What needs to be done:
Report each line of the records where "Бањање" occurs.
--*--
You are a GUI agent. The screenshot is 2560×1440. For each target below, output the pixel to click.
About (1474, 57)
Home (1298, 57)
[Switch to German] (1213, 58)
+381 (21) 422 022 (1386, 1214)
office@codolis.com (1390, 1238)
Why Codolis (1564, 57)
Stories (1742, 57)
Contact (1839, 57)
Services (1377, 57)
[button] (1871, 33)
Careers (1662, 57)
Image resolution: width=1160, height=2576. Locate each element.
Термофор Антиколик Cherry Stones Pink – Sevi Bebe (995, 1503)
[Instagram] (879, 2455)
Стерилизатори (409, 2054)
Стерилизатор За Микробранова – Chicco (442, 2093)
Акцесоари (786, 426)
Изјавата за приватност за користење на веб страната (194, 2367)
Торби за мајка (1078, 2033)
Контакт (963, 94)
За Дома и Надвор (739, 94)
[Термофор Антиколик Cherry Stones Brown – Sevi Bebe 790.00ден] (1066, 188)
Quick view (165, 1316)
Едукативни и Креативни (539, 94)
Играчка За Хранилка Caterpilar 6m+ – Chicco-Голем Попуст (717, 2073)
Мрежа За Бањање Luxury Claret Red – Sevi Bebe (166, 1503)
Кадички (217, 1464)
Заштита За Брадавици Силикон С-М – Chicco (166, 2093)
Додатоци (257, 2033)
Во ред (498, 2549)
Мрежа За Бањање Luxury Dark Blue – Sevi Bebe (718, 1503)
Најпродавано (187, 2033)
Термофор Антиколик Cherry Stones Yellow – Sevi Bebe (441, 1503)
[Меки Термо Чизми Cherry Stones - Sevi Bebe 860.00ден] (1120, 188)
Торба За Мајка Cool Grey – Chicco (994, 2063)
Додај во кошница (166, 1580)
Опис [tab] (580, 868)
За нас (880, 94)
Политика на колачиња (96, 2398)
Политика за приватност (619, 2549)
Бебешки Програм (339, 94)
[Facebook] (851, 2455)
--*--
Your solution:
Мрежа За Бањање Luxury Claret Red – Sevi Bebe (166, 1503)
Мрежа За Бањање Luxury Dark Blue – Sevi Bebe (718, 1503)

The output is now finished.